The general discourse around popular music in the last century has treated the term “jazz” with an increasing amount of critical disdain. Jazz might signify the old school of music, an antiquated approach to structure and theory of what sounds and feels good. But the synergistic integrity that defines jazz, its integral roots, can be traced to nearly every boundary-pushing and progressive tributary of contemporary music ever conceived.

Such a confident claim can easily be derived from the wordless musings of 26 year-old bassist/educator Joan Torres and his seven-piece All Is Fused jazz ensemble. These virtuosic and unquestionably inspired musicians take the basic form of jazz and contort it to their every want and will throughout the eight sprawling tracks of their sophomore album The Beginning. Songwriter and bandleader Joan Torres is more comfortable using the word “fusion” (versus the somewhat reductive implications of jazz) to describe his freewheeling and often fiery compositions. The Beginning abandons the approachability and uninterrupted calm of its musical antecedent, 2012’s Before, artfully negating the record’s conceptual framework of jazz as “easy listening.” This most recent LP, self-released in August 2014, is challenging and purposive, as masterful as it is meandering. And despite its general blueprint, The Beginning contains more vexed and convoluted ideas than any kind of jazz I’ve ever come across.

Joan Torres maintains a careful sense of control throughout The Beginning that’s apt to be overlooked among the powerful hysterics of each player. His dynamic presence on the bass guitar often indicates a distinct counterpoint from the aural trajectory the rest of the band takes: the sparse surreptitious flubbing of “Nightmare” or the frenzied fallout of “Disjunct Realities”‘s last minute and a half, where an amphetamine rush of a bassline swaggers brisk and senseless. The album’s most notable moments occur between alternating states of intensity, where sublime introspection and turbulent, nightmarish visions meet as a satisfying catharsis of sounds. It’s a hard-driving record, equally suitable for methodical concentrating or visceral lovemaking.

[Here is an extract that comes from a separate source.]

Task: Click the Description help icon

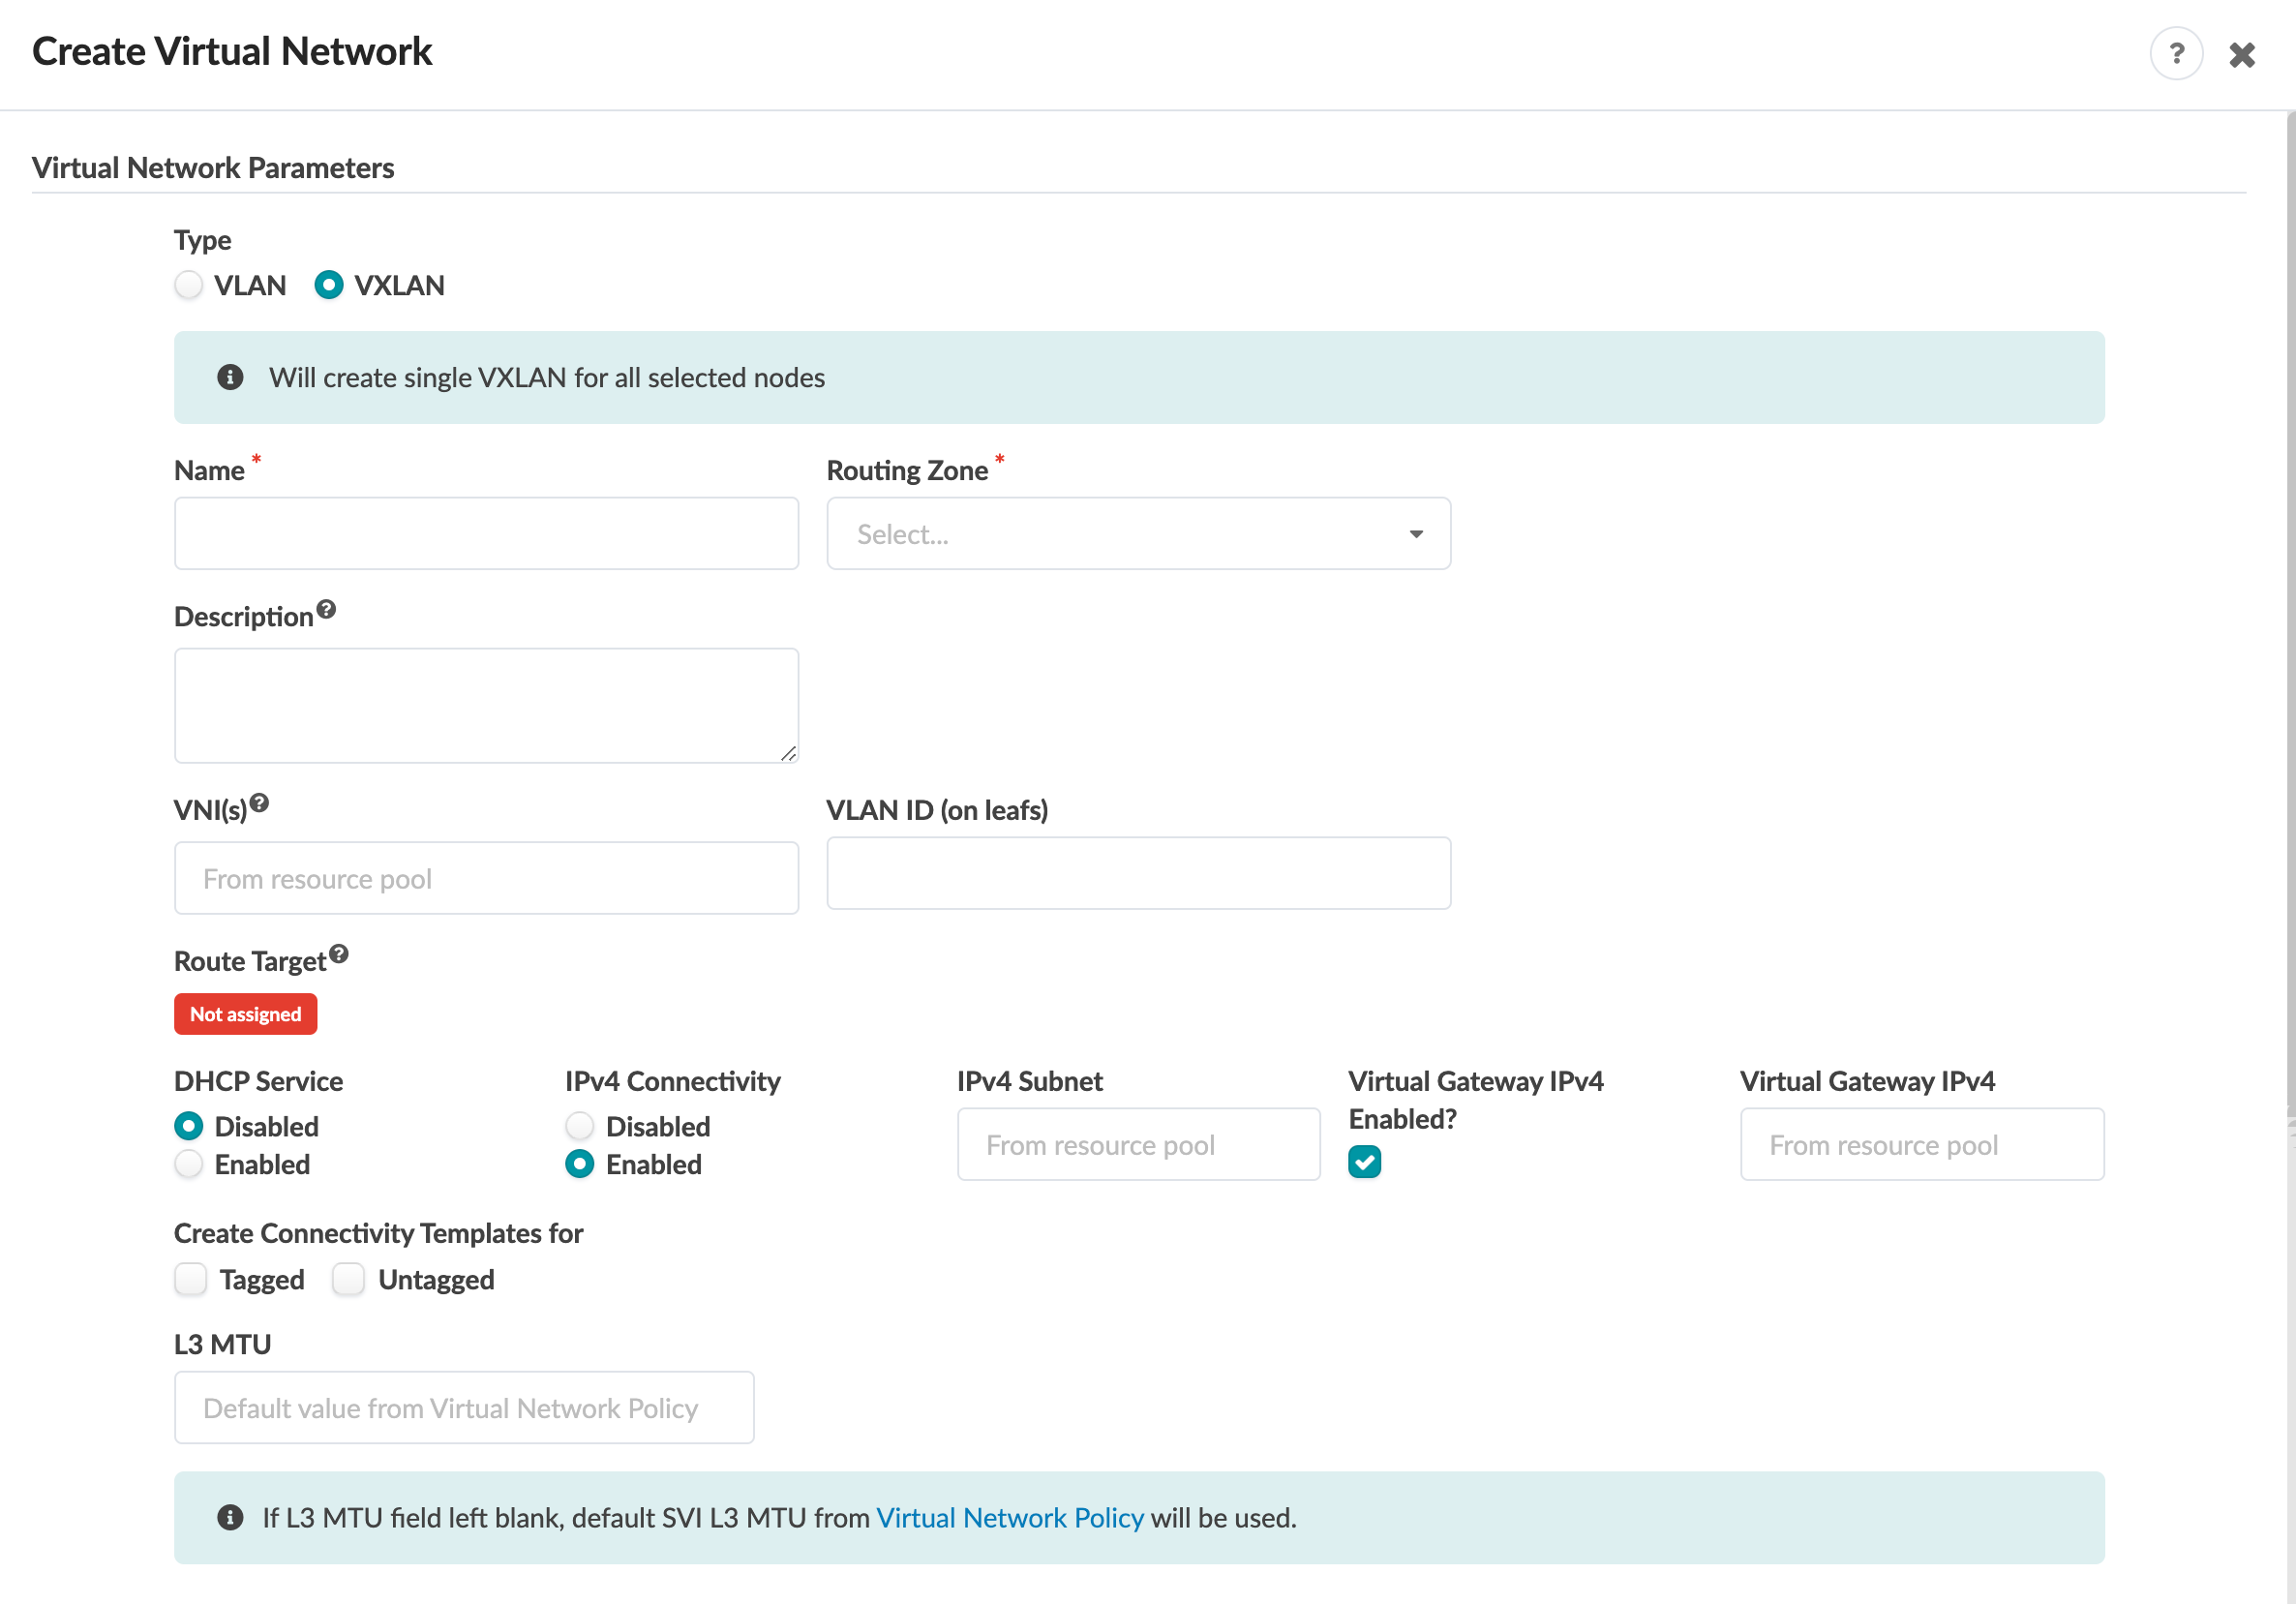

Each track, whether it’s the nearly eleven-minute soul-savvy groove of “There Was You” or the initial improvisatory skirmishes of opener “Summoning,” is an altered state of mind, succinct and separate from the greater whole. The final seconds of “Release,” when the rushing tumult of melody comes to an unexpected close, feels like a sharp gasp of air, as if for the last six minutes you’d forgotten to breathe.